L’aide médicale à mourir, il faut en parler.

Publié par le janvier 13, 2016 dans actualités, Articles à ne pas manquer, blogue de Gilles | 1 commentaire

L’aide médicale à mourir, il faut en parler.

L’aide médicale à mourir, parlons en.

Pour vous parler d’un sujet d’actualité particulièrement sensible, j’ai décidé d’inviter Josée Roy, qui travaille depuis décembre dernier comme agente de planification à Reflet Salvéo. Josée a une longue expérience avec les personnes en fin de vie, et apporte un point de vue particulièrement pertinent sur un sujet complexe.
Je lui cède donc la parole.

Gilles Marchildon – Directeur général de Reflet Salvéo

 

 

L’aide médicale à mourir, parlons-en.

 

L’aide médicale à mourir est un sujet complexe, émotionnellement chargé, éminemment personnel, qui fait appel à une réflexion approfondie qui mêlerait les domaines médicaux, juridiques, éthiques, philosophiques, voire spirituels et éventuellement religieux. Le sujet de ce texte n’est pas de mener cette réflexion, mais de vous exposer les bases de cet épineux problème.
En ce moment, le gouvernement de l’Ontario propose un sondage en ligne afin de faire valoir votre opinion dans le cadre du développement d’un nouveau projet de loi concernant l’aide médicale à mourir.

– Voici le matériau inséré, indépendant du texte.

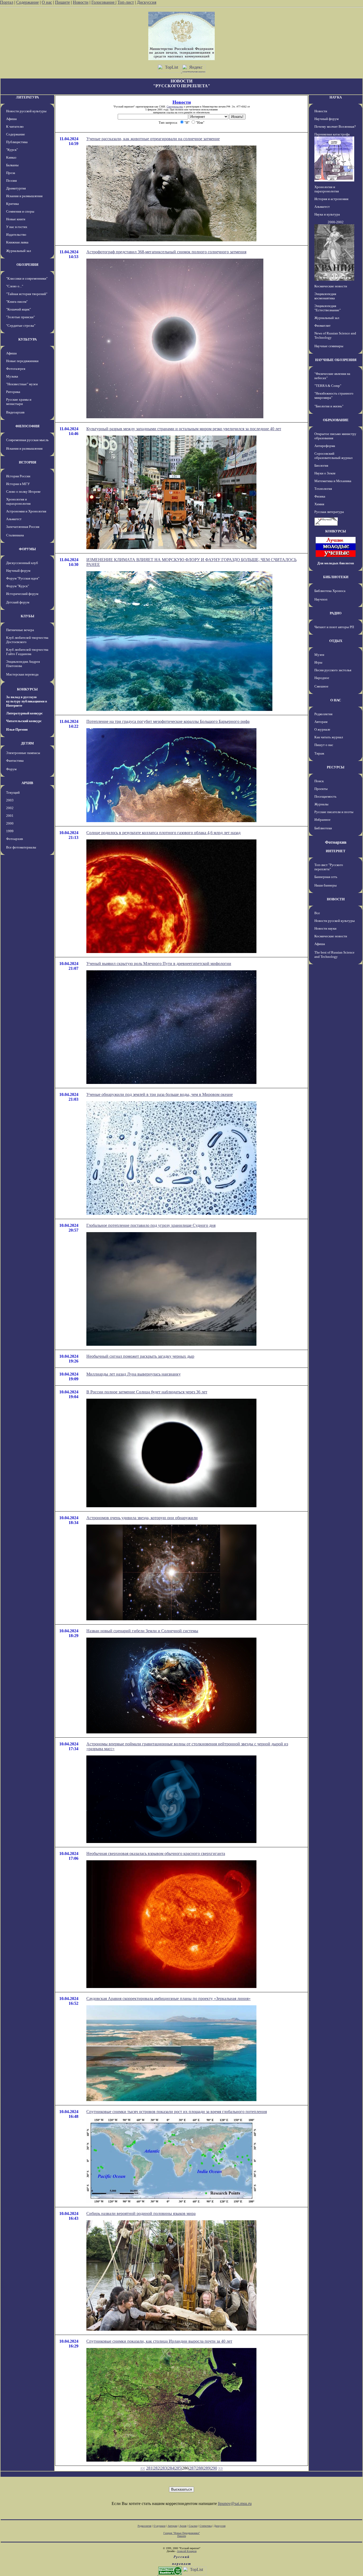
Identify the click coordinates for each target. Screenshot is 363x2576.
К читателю (15, 127)
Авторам (320, 722)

Qu’est-ce que l’aide médicale à mourir?

Dans la décision de la Cour Suprême, l’aide médicale à mourir est ainsi définie : il s’agit de l’aide apportée à une personne adulte qui consent clairement à mettre fin à sa vie, qui est affectée de problèmes de santé graves et irrémédiables (affection, maladie ou handicap) causant des souffrances persistantes qui lui sont intolérables au regard de sa condition.

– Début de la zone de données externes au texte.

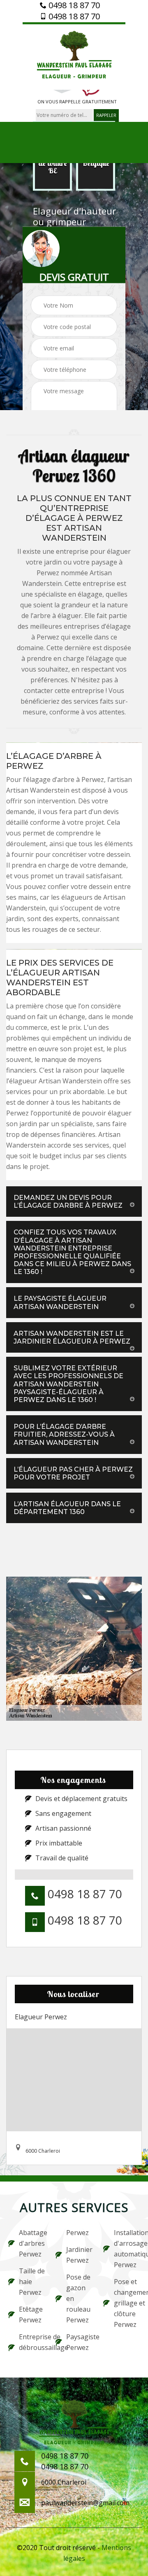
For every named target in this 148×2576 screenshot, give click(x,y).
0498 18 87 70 (73, 5)
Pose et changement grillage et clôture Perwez (127, 2303)
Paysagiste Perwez (79, 2342)
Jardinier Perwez (79, 2255)
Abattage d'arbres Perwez (32, 2243)
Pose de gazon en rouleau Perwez (78, 2298)
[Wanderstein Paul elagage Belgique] (74, 56)
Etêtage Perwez (31, 2314)
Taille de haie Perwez (32, 2281)
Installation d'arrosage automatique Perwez (127, 2248)
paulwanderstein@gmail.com (85, 2502)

Il y a maintenant plus de vingt ans, en 1993, Sue Rodriguez, atteinte de sclérose latérale amyotrophique, avait demandé en justice la possibilité de recevoir l’aide médicale à mourir lorsque ses souffrances seraient devenues insupportables. Sa requête devant la Cour Suprême du Canada avait été rejetée, après un débat sociétal et juridique particulièrement vif. Plus récemment, l’affaire Carters[i] a soulevé le même type de problématique : une personne prise de souffrances intolérables peut-elle légalement recevoir l’aide médicale à mourir ? Cette nouvelle requête a mené à une nouvelle décision, en février 2015, de la Cour suprême. Celle de « radier les interdictions » en vertu du Code criminel visant l’aide médicale à mourir. En clair, cela signifie que les deux articles du code criminel (l’article 241b et l’article 14) ne seront plus valides à compter de février 2016, décriminalisant ainsi l’assistance à mourir.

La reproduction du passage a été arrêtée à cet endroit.